Ray announced he has set up a taskforce to explore restarting FTX.com and work to return the money to the company’s customers and creditors.
This comes after former CEO Sam Bankman-Fried claimed in a blog post that FTX US remains fully solvent and should be able to return all customers’ funds.
He also targeted the company’s lawyers Sullivan & Cromwell who he says have painted an “extremely misleading” picture of its finances.
Bankman-Fried, who is currently awaiting trial for fraud and money laundering, went on to state that when Ray took over “there were billions of dollars of funding offers” and “more than $4b that came in after”.

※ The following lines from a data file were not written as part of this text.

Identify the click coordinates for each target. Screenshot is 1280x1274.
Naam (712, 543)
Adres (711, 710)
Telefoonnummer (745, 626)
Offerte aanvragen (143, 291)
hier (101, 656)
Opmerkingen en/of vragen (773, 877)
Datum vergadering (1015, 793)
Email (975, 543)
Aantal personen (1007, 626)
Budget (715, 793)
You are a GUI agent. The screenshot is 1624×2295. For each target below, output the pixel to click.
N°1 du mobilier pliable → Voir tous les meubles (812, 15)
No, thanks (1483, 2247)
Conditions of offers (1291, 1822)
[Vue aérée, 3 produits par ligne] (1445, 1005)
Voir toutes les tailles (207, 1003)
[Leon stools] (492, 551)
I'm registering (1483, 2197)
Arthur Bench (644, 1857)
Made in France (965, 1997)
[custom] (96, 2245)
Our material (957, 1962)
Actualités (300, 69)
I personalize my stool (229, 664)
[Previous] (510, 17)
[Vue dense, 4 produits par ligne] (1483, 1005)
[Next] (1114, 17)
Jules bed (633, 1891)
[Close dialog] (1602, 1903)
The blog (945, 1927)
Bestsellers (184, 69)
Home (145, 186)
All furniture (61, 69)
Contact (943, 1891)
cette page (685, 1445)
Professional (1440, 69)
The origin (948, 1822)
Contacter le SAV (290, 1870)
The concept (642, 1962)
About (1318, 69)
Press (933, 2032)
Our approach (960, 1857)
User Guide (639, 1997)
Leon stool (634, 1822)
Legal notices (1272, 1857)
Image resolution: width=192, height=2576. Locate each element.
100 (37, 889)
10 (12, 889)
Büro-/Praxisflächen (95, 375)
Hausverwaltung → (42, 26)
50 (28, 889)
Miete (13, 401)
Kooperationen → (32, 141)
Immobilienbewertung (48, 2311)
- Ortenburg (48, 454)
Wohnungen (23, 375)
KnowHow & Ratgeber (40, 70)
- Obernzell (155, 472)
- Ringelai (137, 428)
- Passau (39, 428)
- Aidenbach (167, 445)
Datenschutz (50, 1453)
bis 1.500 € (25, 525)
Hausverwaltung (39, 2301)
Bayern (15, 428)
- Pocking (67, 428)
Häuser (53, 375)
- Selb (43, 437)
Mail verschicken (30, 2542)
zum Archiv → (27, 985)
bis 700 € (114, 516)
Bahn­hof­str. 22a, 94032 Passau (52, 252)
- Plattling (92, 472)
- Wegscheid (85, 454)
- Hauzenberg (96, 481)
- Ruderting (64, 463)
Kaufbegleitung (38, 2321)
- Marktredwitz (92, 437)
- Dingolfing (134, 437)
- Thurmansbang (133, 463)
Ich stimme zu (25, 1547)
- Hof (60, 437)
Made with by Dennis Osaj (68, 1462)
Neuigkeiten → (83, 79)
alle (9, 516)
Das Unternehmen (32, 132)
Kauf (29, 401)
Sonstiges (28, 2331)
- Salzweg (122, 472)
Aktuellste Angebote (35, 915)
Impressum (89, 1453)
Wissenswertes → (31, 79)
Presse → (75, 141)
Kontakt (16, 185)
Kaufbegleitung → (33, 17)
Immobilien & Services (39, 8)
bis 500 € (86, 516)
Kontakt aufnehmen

Ray said in that interview that Bankman-Fried’s comments were “unhelpful” and “self-serving”.
Claiming Bankman-Fried’s “calculations appear to include around $250m of cash that sits at LedgerX, a regulated crypto derivatives business that FTX purchased in 2021, with funds that had been improperly diverted from customers on FTX’s international exchange.
Since the WSJ went live with its article, Bankman-Fried has taken to Twitter to quote the article and add his thoughts on the breaking news.
He tweeted: “I'm glad Mr. Ray is finally paying lip service to turning the exchange back on after months of squashing such efforts!
“I'm still waiting for him to finally admit FTX US is solvent and give customers their money back…”
It remains to be seen whether FTX can viably return as a business.